Maryland parents are asking the state for a more prominent role in setting public school policy, including two designated seats on the state school board.
In preliminary recommendations released late last month, the Maryland Parent Advisory Committee, set up in 2003 by state schools Superintendent Nancy S. Grasmick, asks for several steps, ranging from improved communication between parents and teachers and school officials, to parent representation on all education-related task forces or committees formed by the state and school districts.
One of the recommendations would require the state to work with local school systems and schools to produce and administer to parents a satisfaction survey on family involvement. Results from the annual survey would be factored into school administrators’ and staff members’ performance evaluations.
Esther Parker, who heads the advisory committee and is also the president of the Maryland state PTA, said that while state school board members have experience and expertise in public school issues, “parents are the ones in trenches, the ones coming home to children with report cards,” and therefore understand first-hand the issues facing children in schools.
She said that although parents play a prominent role in some districts—the Montgomery County school board, for instance, aims to strengthen family-school relationships—the level differs from area to area.
“The state does not have any criteria that says, ‘This is how we measure parent involvement,’ ” Ms. Parker said. “If you are saying we want parent involvement to be a goal and we need to measure it, then everybody needs to start from the same playing field.”
The advisory committee, which has 150 members from Maryland’s 24 school districts, will next hold public hearings in each district before making the report final. Ms. Parker said the panelists expect to present their final recommendations to the state board in August.
National Precedent?
Some of the recommendations, including the parent positions on the state’s 12-member board of education, would require legislation. Such action could take several years, but it already has Ms. Grasmick’s blessing.
“I believe we’ve paid lip service by saying parents are partners in the education process, but we have never taken steps to ensure that this would happen,” Ms. Grasmick said in an interview. “Having parents on the state board of education is very important. That’s the entity charged with the legal responsibility of our children’s education.”
Creating parent positions on the state board could catapult Maryland to a unique status in the country.
David Griffith, a spokesman for the National Association of State Boards of Education, based in Alexandria, Va., said he was not aware of any other state school board with a similar mandate.

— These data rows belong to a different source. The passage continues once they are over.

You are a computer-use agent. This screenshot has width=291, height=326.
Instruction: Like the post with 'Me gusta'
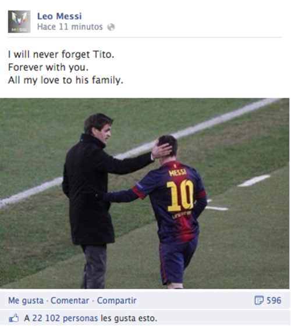pos(26,300)
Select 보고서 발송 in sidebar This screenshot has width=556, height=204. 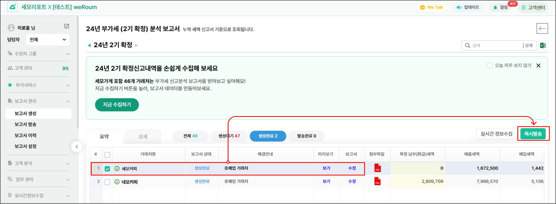point(25,124)
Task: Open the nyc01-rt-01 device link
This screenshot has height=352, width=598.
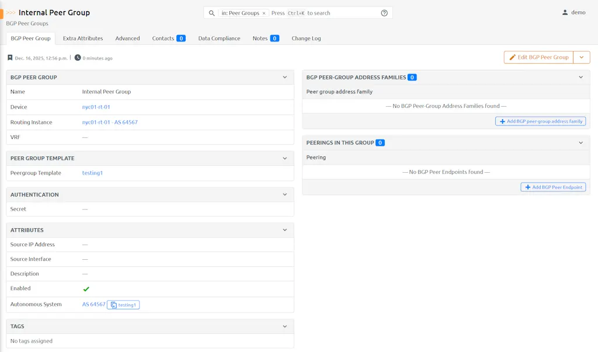Action: pos(96,107)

“We would like to see a process by which you get high-quality individuals to serve on the state board,” he said. He added that his organization is seeing increased interest among state boards in student representation and other ways of getting the student perspective on issues.
He pointed out that while parents are already involved in school issues through PTAs and similar organizations, increased parent involvement “can only be to the benefit of schools and school systems.”